Highest Rated Comments


CatherynneMValente18 karma

What a cool question! Someone who is patient and open to weirdness and won't get fed up because I used a three syllable word. Someone who is a Reader--who has read a lot of other things in a wide variety of fields. Someone who wants to be changed by books, who is passionate about stories.

Umberto Eco once said that he spends the first 100 pages of any of his books teaching the reader to read the rest of the novel. I've always liked that thought. Every book you read wants to teach you to be the kind of reader who reads that book.

I look for readers who read like I do--with appetite and ardor.

CatherynneMValente16 karma

Easy answer? Spiders. Yeah, yeah, cliche, but I seriously lose my dignity in the presence of any spider...or insect.

More serious answer? Going back. Both personally and societally. Having progress revoked--having to return to a situation that was less free, less kind, less private, where less was allowed. Returning to the past isn't, for me, a dream to keep me warm at night. It's a nightmare. The 50s were awful for women, POC, queer folk of all types, for personal agency in general. And I've certainly had a "50s" of my own life, where everything seemed fine, but all the smiles were forced and I had no ability to determine my own fate. Tumbling backward is my biggest fear, on both macro and micro levels.

CatherynneMValente10 karma

I usually have a special playlist for the particular novel I'm working on. I listen to a lot of acoustic music with good lyrics--I like the serendipity of a word or a line breaking through my concentration at an elegant moment. I can't listen to anything to aggressive while I work or I get distracted.

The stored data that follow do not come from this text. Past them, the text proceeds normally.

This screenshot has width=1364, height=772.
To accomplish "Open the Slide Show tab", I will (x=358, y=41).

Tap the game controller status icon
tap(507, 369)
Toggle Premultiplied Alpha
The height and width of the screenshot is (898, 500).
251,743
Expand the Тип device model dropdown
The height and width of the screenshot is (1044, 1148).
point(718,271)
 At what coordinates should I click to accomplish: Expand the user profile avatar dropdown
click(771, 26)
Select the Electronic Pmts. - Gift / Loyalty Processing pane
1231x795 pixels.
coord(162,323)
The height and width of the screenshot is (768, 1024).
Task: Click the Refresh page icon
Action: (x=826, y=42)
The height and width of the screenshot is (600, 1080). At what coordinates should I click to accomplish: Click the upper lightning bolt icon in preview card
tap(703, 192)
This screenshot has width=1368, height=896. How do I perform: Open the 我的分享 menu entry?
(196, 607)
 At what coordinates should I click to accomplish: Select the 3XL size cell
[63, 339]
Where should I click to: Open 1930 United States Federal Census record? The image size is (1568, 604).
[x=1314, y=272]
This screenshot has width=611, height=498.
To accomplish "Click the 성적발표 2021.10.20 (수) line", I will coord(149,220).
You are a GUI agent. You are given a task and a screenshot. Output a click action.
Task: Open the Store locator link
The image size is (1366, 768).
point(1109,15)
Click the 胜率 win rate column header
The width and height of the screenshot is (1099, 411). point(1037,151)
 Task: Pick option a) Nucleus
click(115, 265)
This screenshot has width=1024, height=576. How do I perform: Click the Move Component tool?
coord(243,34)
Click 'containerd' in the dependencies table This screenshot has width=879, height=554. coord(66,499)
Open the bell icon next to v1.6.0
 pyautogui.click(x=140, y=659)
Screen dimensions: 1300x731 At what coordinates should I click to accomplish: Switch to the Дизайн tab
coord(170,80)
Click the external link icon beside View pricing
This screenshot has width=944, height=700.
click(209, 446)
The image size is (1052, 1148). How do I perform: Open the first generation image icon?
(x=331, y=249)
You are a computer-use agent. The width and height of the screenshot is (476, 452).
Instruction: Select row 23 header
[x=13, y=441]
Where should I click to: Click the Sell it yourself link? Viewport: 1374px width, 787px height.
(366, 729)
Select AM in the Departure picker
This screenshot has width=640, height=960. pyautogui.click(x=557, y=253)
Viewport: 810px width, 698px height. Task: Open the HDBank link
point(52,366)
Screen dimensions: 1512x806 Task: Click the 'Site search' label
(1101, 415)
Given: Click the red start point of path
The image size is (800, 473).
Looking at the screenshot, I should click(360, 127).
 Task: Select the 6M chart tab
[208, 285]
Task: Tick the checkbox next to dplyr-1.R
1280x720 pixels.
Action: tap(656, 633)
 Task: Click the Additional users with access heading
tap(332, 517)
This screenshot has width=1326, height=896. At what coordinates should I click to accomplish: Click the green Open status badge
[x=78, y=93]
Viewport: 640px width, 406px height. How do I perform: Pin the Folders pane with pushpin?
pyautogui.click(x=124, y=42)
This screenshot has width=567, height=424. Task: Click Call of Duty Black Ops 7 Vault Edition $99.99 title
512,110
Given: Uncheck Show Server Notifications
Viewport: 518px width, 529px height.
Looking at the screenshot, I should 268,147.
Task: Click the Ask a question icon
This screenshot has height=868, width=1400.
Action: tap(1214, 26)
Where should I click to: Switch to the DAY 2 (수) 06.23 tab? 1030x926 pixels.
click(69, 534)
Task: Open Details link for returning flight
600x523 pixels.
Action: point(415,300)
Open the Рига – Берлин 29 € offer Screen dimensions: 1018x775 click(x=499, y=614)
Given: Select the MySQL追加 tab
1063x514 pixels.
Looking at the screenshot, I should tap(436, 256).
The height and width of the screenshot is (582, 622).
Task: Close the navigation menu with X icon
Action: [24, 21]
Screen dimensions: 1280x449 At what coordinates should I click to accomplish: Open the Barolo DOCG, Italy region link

One of my big comfort listening albums is the FFVIII soundtrack.

CatherynneMValente10 karma

Shirley Jackson, Hope Mirlees, China Mieville, Christopher Barzak, John Crowley, Theodora Goss, Kelly Link, Charles Yu, Nnedi Okorafor, Genevieve Valentine, Diane Wakoski.

CatherynneMValente9 karma

The one that leaps immediately to mind is We Have Always Lived in the Castle by Shirley Jackson, in part because the narrator is so disturbed and you live with her for the length of the story, in her head, and partly because of the ending, which is wonderful and upsetting at once.

But I did read like three Jack Ketchum books back to back last year and felt as though I'd never be cheerful again.